__Objective__
Give the lines of the listing as a JSON list of strings, one string per line and blank lines left out, starting at the line that contains "Open 设 settings for 深圳超赢实时监控" and ending at the line that contains "coord(21,138)", both included.

═════ Provided material

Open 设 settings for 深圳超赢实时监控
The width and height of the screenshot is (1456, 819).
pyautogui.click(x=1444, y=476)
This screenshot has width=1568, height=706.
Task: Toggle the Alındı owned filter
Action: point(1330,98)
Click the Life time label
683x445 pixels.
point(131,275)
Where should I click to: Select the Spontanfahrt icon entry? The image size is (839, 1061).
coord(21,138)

══════════
═════ Provided material

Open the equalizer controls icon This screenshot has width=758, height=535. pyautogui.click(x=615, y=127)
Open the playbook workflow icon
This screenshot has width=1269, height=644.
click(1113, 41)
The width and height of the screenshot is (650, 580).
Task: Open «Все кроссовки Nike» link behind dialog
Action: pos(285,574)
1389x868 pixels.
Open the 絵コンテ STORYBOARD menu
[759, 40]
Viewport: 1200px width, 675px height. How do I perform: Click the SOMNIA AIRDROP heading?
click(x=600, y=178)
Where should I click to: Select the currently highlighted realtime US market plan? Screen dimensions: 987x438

══════════

__Task response__
[
  "Open 设 settings for 深圳超赢实时监控",
  "The width and height of the screenshot is (1456, 819).",
  "pyautogui.click(x=1444, y=476)",
  "This screenshot has width=1568, height=706.",
  "Task: Toggle the Alındı owned filter",
  "Action: point(1330,98)",
  "Click the Life time label",
  "683x445 pixels.",
  "point(131,275)",
  "Where should I click to: Select the Spontanfahrt icon entry? The image size is (839, 1061).",
  "coord(21,138)"
]